What are the differences? Can you send a diff?
Also - when I tried to use fsa scripts with default pl.dict from standard jar - I get errors:
>fsa_guess -d pl.dict
Invalid dictionary version in file: pl.dict Version number is -58 which indicates dictionary was build: with yet unknown compile options (upgrade your software)
The problem is that you need to use the flags = fsa5 in the Makefile. I will change the target in the Makefile to split more between cfsa2 and fsa5 formats.
Also, you need to use -I with fsa_guess.
Best, Marcin
CFSA2 should be fine if you plan to use it in Solr since Solr uses Java version of Morfologik (which supports CFSA2). Your problem is somewhere else. Provide exact reproduction steps -- how you compile the dictionary, what are the input files, etc.
I changed the Makefile as well because it was slightly wrong. Please use the new one. The target pl.dict is fine for Java, polish.dict is for fsa_morph.
By the way, fsa_guess is NOT suitable for morphological dictionaries. Only fsa_morph is.
ok.. one thing is now clear - it seems I had old script sources (downloaded them from other location than this git repository). This one uses java application to create dictionary :)
Anyway - downloaded current sources from git, odm.txt, polish.all, pl_PL.aff, converted them to utf-8 (as it was in readme_pl.txt), but when trying to build with "make pl.dict" I get error about missing "eksport.tab" file needed to build polimorfologik.txt. Further look at makefile and there are more files missing: join_tags.awk and version_script.awk (first one is also needed to build polimorfologik.txt) where can I find those 3 files?

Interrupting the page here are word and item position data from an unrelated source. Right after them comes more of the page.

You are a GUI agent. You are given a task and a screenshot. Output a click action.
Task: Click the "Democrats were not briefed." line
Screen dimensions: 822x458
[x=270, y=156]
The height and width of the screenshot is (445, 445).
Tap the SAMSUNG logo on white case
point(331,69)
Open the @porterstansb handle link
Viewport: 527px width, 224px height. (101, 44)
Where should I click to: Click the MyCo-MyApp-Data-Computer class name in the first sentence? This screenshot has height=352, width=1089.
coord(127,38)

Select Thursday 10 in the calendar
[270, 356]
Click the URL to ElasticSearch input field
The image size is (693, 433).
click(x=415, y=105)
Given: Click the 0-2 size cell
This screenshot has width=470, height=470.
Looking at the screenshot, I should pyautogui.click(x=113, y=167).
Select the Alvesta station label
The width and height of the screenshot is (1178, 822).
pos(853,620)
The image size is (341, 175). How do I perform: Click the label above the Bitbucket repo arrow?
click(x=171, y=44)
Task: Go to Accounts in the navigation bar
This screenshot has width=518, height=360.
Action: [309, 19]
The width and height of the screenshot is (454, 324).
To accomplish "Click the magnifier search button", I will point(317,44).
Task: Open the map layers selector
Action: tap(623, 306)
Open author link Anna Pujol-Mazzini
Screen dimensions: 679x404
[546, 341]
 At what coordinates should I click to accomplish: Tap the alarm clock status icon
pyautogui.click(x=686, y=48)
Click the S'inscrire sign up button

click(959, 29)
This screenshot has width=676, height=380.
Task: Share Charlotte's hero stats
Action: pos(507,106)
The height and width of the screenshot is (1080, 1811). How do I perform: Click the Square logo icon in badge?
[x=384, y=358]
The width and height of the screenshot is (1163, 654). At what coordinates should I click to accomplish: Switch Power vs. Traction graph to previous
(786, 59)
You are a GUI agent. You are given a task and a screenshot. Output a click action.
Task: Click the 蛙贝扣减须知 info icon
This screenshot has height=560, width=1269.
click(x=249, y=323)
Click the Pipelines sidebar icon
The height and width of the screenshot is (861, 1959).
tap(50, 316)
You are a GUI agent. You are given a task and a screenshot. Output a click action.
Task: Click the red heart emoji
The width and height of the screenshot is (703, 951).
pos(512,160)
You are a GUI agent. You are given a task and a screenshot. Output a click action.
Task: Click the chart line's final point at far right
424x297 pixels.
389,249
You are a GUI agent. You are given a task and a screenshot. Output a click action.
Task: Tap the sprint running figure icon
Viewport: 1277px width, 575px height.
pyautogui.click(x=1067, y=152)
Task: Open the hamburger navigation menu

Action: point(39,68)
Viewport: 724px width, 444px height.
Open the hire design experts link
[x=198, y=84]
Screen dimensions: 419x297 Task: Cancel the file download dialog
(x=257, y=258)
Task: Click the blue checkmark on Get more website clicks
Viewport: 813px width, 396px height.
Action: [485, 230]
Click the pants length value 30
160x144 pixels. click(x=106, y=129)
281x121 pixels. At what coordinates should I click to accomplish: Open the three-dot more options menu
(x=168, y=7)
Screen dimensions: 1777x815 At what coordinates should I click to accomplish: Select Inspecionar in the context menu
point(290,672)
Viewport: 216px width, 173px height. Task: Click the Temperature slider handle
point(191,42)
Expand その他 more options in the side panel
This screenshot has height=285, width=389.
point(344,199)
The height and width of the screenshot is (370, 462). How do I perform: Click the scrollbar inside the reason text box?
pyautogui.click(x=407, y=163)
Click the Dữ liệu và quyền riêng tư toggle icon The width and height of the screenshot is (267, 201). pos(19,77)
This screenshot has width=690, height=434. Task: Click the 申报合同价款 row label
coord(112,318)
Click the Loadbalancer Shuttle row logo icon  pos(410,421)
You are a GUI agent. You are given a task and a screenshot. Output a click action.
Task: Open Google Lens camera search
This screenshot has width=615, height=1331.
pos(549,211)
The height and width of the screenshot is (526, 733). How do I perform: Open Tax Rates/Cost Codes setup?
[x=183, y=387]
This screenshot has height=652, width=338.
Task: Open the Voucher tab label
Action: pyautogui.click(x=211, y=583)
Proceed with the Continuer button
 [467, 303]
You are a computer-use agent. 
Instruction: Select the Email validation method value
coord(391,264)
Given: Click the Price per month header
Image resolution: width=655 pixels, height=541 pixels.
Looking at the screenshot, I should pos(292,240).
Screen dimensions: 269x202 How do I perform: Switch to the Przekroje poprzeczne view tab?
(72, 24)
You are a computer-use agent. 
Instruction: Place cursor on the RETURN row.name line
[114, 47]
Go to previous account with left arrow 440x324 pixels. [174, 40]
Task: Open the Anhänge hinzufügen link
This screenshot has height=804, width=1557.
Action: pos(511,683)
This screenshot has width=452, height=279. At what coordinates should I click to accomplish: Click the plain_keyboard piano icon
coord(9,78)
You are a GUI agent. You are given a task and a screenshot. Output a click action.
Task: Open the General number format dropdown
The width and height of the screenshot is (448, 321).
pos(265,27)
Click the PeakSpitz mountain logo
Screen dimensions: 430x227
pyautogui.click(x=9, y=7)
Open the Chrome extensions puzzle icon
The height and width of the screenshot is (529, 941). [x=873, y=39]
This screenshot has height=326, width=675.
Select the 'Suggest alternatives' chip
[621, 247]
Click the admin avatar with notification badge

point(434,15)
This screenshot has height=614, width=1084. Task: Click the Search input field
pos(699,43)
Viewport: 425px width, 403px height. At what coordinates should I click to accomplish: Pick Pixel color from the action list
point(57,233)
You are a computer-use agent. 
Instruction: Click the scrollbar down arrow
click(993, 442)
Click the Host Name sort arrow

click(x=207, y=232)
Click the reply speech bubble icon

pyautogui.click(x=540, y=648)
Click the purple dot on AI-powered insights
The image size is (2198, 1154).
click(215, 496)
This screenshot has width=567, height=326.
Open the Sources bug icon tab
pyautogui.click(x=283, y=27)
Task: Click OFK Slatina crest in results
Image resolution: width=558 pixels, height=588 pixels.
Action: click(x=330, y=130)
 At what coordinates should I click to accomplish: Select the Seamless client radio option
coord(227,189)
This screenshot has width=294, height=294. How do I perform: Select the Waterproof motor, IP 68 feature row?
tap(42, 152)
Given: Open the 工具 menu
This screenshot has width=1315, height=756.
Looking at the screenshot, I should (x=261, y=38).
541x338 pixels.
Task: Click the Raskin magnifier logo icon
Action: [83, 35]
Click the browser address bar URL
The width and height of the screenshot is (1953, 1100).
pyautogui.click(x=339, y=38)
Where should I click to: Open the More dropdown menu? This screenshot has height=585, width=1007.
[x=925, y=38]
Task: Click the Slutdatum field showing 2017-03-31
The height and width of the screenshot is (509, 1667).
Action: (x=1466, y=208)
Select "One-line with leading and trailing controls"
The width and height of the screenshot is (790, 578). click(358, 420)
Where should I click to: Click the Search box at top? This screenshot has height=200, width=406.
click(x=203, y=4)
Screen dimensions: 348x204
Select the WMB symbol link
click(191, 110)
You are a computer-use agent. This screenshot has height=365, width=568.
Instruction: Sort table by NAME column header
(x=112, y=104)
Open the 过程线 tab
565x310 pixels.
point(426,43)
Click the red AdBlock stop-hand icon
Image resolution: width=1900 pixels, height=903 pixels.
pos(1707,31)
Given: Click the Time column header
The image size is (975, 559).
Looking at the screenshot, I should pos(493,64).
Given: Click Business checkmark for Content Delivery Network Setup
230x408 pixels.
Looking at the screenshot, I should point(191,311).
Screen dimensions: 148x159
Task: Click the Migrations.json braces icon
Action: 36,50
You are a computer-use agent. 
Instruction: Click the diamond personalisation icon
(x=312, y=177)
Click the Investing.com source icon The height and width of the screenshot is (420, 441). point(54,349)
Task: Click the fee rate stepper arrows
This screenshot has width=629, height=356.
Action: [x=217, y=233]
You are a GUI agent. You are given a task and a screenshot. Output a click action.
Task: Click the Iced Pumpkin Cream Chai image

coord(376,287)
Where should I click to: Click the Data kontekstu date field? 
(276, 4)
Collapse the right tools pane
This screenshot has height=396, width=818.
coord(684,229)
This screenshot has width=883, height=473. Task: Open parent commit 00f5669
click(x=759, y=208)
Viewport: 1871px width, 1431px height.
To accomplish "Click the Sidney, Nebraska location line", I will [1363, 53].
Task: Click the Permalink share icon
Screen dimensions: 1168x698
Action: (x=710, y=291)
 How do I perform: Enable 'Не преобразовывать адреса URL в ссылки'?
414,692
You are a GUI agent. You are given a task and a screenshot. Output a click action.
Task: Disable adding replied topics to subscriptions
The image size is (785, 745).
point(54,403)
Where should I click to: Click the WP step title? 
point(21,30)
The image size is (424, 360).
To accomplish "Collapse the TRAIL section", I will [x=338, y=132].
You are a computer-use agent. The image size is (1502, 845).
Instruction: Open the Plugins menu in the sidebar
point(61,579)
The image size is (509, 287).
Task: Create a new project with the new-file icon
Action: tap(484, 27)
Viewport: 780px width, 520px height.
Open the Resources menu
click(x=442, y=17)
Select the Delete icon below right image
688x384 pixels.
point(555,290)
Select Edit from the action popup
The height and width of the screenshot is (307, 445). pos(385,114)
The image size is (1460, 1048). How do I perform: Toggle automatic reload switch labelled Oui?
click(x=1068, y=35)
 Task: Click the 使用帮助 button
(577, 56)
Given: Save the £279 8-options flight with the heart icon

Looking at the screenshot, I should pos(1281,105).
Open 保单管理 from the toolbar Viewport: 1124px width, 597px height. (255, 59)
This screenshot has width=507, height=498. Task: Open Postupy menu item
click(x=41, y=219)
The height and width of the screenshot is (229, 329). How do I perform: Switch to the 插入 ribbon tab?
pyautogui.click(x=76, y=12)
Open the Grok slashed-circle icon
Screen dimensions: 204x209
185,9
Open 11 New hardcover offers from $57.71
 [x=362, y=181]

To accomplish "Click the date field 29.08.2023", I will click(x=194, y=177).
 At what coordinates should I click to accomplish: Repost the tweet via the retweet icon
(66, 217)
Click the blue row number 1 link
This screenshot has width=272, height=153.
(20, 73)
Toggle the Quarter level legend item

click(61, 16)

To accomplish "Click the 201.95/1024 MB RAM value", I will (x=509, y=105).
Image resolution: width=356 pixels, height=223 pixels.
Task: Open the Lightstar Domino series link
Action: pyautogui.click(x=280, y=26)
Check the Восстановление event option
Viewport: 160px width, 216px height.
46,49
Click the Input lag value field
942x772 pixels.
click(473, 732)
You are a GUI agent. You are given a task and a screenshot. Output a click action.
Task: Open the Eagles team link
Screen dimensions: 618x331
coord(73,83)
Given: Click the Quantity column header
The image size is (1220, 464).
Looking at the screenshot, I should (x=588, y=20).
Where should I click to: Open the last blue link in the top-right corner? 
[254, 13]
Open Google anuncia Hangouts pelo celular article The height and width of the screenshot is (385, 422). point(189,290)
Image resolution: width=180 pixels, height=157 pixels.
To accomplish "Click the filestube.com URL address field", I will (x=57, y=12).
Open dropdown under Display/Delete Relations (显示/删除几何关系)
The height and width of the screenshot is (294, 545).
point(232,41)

odm.txt, polish.all, pl_PL.aff are not used at all right now; the only source file is eksport.tab but you only need polimorfologik.txt. Basically, this is just a sorted version of the file plus a small addition of the brev*.txt file, and it is huge. So it's easier to host it at sourceforge: simply download morfologik.zip and use polimorfologik.txt for further work. I added the missing scripts right now.
thanks for your help! everything seem to work now :)
Just curious -- what was the reason you needed a custom built of the dictionary?
make script does not work with newest morfologik tools jar
Hi,
sourceforge stopped hosting the morfologik files, where can the polimorfologik.txt be downloaded from right now?
Please do not attach comments unrelated to the issue. I've created a new one for you, here: https://github.com/morfologik/morfologik-scripts/issues/3
Hi, I tried to build dictionary following provided information (dowloaded all external dictionary files, etc), but the result is always different from provided polish dictionary and does not work with solr. Also - when I tried to use fsa scripts with default pl.dict from standard jar - I get errors:
>fsa_guess -d pl.dict
Invalid dictionary version in file: pl.dict Version number is -58 which indicates dictionary was build: with yet unknown compile options (upgrade your software)